Moshe Safdie’s Habitat 67, seen under construction with a crane positioning a prefabricated-concrete apartment unit into place

Courtesy Safdie Architects

At the unveiling of Habitat 67, Moshe Safdie was 29 years old, a mere lad in a profession dominated by men twice his age. The development, consisting of 357 prefabricated concrete boxes, sought to bring the pleasures of suburban living into a dense urban environment. In the process, Safdie, who was awarded the AIA Gold Medal prize this year, broke ground in at least three arenas: urban planning, domestic architecture, and prefabricated construction. Not bad, considering the project had grown directly out of his McGill master’s thesis.

In recent years, the architectural world has begun embracing with renewed interest the ideas Safdie first articulated in the 1960s, as a retrospective of his work at New York’s National Academy illustrates. Global Citizen: The Architecture of Moshe Safdie documents more than five decades of the architect’s work, beginning with his Habitat explorations and moving on to less ambitious but more prestigious projects, such as a national museum of the Sikh people in Punjab, India to Jerusalem’s Mamilla Alrov Center. Again and again, the show returns to themes that first took shape in Habitat 67: the desire to cultivate thriving communities while making often surprising connections between architecture and its urban, historical, cultural, and natural environments.

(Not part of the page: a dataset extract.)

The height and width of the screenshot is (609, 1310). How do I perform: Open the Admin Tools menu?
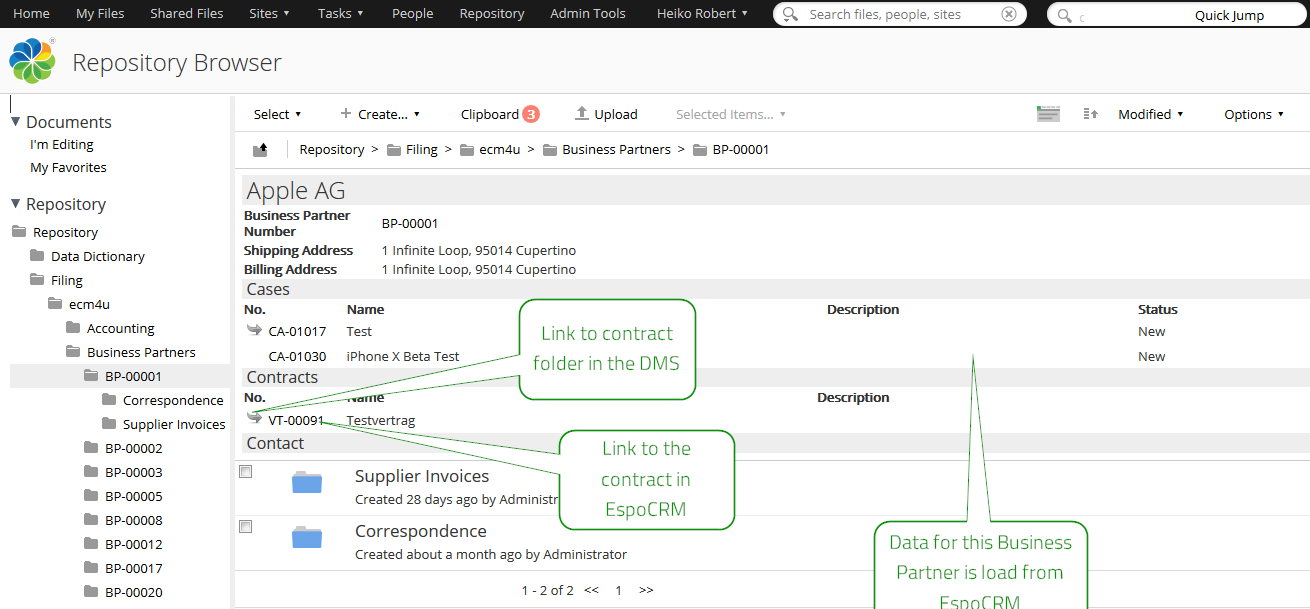pos(587,14)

“The re-envisioned exhibition explores in particular what it means to create livable urban spaces, ” writes exhibition curator Donald Albrecht in the show’s catalog. Albrecht goes on to note how Safdie has again taken up that theme “with renewed vigor in today’s increasingly populous global cities.”

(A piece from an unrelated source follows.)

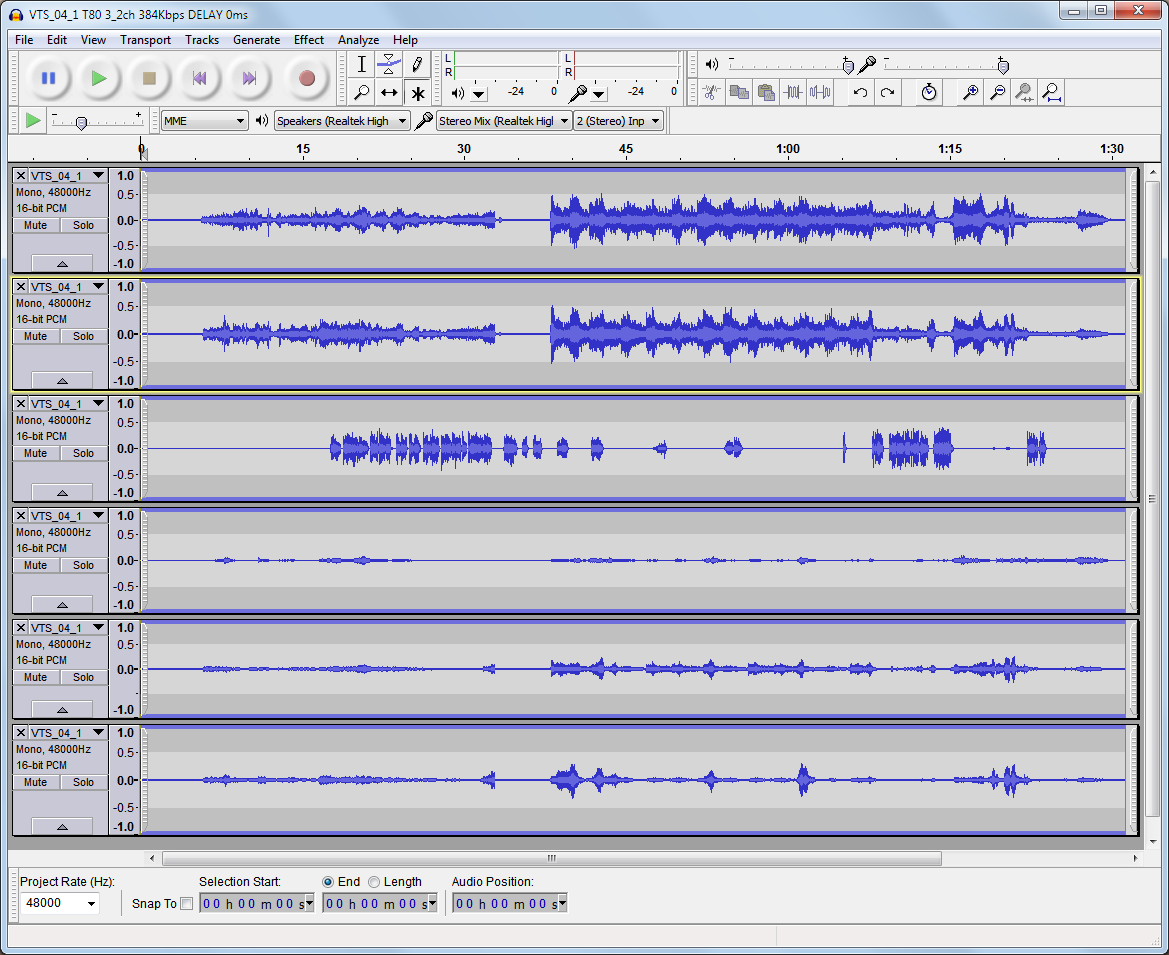Choose the Time Shift tool
This screenshot has height=955, width=1169.
389,93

The retrospective’s latest iteration, which debuted in Ottawa in 2010, incorporates a new a section devoted to Safdie’s most recent work in Asia, including Sky Habitat. A kind of 21st-century version of the infamous Montreal complex, Sky Habitat consists of two 38-story ziggurat-like towers at the northern limits of Singapore’s urban core. Designed for Singapore’s upper-middle classes and wrapped in a glossy carapace, the project seems a far cry from Habitat 67, with that project’s Brutalist finishes and utopian goals of social inclusion.

Safdie revisited themes related to Habitat 67—prefabricated construction, dense living, generous amenities—in the speculative Habitat of the Future project (2013).

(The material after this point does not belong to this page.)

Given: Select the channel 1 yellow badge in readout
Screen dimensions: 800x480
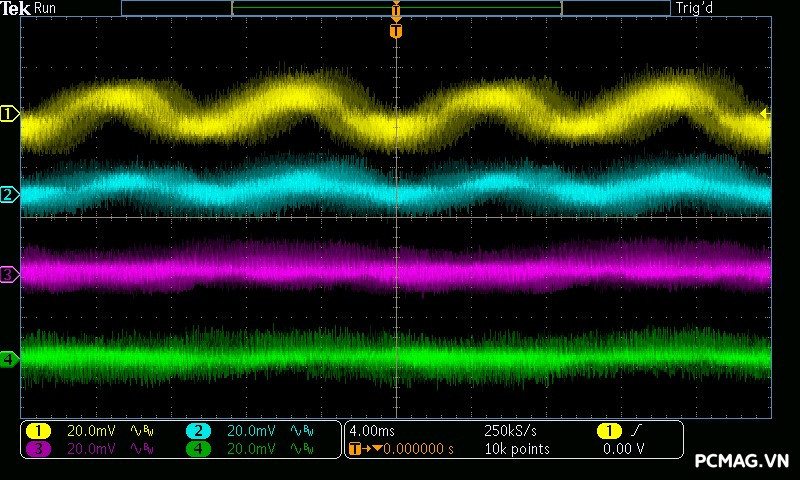Looking at the screenshot, I should pyautogui.click(x=38, y=431).
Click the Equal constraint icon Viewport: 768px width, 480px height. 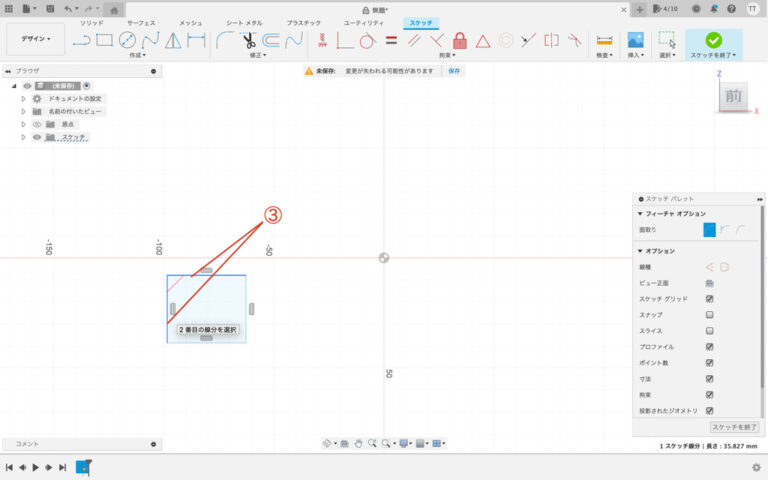[391, 40]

Courtesy Safdie Architects

Of course, the world has changed a lot since 1967. Public interest in and funding for high-quality affordable housing has languished. Even Habitat 67, built and owned by the Canadian government, has long since been privatized, with apartments typically selling well above Montreal’s average market prices. And Safdie’s own reputation as an architect has undergone several decades of stagnation, suffering from jibes ranging from corporate blandness to questionable taste.

Certainly Safdie’s latest residential skyscrapers provide bold challenges to the monolithic apartment blocks that tend to surround them. As Safdie told me during a walk-through of the show, Sky Habitat, like Habitat 67, “fractalizes the surface to open up as many points of interaction with the environment as possible.” Instead of mere views—the highest aspiration of most luxury high-rises (along with profit per-square foot)—Sky Habitat strives to connect each unit to the world in a way that goes beyond spectacle. According to Safdie, the twisting, stepped surfaces evolved not to draw attention to themselves, but to bring as much sky, air, and green spaces as possible into each individual unit.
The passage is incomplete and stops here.